Salieron emparejados adrede el Juez y Francisca. El Juez le dijo:

– Como usted habrá visto, el Comisario no comparte nuestras ideas sobre la intuición.

– Nosotros mismos no estamos muy de acuerdo.

– Pero siempre será más fácil que lleguemos a pensar lo mismo, puesto que coincidimos en lo fundamental. Sobre todo ahora que usted admite la posibilidad de que el Decano se haya suicidado.

– Lo dije en un momento de arrebato, pero, en el fondo, no estoy convencida. Nunca me pareció el Decano hombre capaz de suicidarse. Eso, como usted sabe, es algo que se lleva escrito.

– Yo, como no lo conocía, no tengo dificultad en admitirlo. De modo que en lo único en que estamos conformes…

– Es en que mi marido es inocente.

– Pero no por razones, ¿eh?

– Yo, por la muy importante de que no encaja en su personalidad. Conozco muy bien a mi marido.

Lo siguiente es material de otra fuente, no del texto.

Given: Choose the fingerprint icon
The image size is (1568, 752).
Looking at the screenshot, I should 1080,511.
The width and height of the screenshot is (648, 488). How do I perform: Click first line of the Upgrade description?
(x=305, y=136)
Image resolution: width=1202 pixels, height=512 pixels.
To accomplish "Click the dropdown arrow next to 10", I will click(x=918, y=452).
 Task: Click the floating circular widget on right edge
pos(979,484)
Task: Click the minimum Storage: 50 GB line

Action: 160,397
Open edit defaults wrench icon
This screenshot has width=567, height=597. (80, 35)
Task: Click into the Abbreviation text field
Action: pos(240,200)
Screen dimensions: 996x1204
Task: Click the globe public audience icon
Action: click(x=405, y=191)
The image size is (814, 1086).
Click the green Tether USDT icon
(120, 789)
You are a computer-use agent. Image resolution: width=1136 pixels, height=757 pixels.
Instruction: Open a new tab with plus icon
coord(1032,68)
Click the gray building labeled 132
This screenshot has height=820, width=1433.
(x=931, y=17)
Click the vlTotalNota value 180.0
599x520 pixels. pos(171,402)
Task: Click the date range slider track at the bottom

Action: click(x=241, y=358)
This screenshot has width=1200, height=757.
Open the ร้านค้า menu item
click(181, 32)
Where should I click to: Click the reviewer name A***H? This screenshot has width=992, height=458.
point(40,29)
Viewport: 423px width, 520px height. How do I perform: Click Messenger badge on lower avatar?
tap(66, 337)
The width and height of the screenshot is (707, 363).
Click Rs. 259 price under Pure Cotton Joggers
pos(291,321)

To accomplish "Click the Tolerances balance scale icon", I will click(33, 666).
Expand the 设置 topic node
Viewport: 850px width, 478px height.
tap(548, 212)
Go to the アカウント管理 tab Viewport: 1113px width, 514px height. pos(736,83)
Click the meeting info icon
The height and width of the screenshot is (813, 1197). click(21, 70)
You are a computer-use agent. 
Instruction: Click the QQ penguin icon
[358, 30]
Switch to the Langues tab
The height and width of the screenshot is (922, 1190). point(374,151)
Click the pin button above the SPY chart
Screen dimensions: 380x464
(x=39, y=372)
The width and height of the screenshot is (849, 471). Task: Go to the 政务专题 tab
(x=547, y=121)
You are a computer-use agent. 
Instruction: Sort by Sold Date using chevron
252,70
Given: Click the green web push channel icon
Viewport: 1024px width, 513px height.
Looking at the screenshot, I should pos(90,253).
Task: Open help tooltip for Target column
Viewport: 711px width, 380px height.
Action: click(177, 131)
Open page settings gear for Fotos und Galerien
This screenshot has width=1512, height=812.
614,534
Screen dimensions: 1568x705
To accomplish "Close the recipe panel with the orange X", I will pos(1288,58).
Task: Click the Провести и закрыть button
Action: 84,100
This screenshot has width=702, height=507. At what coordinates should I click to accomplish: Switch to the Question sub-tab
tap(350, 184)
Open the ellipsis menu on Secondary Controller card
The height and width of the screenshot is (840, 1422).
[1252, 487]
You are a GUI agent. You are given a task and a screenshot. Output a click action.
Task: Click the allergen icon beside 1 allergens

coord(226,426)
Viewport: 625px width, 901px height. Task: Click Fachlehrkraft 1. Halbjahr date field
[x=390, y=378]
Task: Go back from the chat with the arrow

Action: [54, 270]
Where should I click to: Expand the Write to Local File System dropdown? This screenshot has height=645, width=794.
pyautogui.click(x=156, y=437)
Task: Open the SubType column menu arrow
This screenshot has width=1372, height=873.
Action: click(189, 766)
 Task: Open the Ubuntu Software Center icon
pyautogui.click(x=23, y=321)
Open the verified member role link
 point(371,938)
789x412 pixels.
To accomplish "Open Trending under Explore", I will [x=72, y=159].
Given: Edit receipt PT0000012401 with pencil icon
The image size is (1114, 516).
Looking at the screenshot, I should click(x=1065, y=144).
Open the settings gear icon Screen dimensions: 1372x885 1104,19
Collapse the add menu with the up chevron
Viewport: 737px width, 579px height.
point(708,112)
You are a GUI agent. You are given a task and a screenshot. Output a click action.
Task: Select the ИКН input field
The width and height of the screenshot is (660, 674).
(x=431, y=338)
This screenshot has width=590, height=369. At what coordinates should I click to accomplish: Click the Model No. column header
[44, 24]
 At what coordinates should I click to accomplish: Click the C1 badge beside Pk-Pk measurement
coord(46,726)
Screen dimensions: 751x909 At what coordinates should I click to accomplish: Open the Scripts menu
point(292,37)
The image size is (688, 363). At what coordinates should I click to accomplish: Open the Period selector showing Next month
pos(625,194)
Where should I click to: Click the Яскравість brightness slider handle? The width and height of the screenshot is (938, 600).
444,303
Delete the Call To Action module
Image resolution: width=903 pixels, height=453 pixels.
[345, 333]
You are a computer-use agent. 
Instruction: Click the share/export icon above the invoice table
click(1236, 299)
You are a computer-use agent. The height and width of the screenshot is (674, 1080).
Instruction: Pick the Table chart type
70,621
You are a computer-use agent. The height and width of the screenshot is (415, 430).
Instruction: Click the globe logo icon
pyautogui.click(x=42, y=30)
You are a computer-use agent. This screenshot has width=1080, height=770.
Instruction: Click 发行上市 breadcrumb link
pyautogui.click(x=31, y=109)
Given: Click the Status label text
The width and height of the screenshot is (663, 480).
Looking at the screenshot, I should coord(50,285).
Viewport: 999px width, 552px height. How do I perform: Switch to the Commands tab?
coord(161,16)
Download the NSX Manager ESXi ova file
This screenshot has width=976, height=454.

– Yo, por la no menos importante, aunque completamente irracional, de que creo en el suicidio del Decano. Su marido, como si no existiera. Su inocencia sí es racional. Desde mi punto de vista, claro.

– ¿Qué vamos a hacer ahora? ¿Qué podemos hacer?

– Usted, no lo sé. Yo, tomar declaración a todo el mundo, no sólo al fraile. A persona por día, se puede prolongar la instrucción del sumario bastante tiempo. Mientras tanto, su marido estará aquí, y usted podrá verlo diariamente y llevarle la comida. Pero llegará el día en que se lo lleven a La Coruña…

– ¿Me avisará?

– La tendré advertida.

Se habían parado junto a la columna de un soportal. Llovía mansamente. El cochecito de Francisca quedaba allí mismo. Ella preguntó al Juez si podía llevarle a alguna parte. “Vivo aquí cerca, y me gusta caminar bajo la lluvia”, respondió él. Se separaron.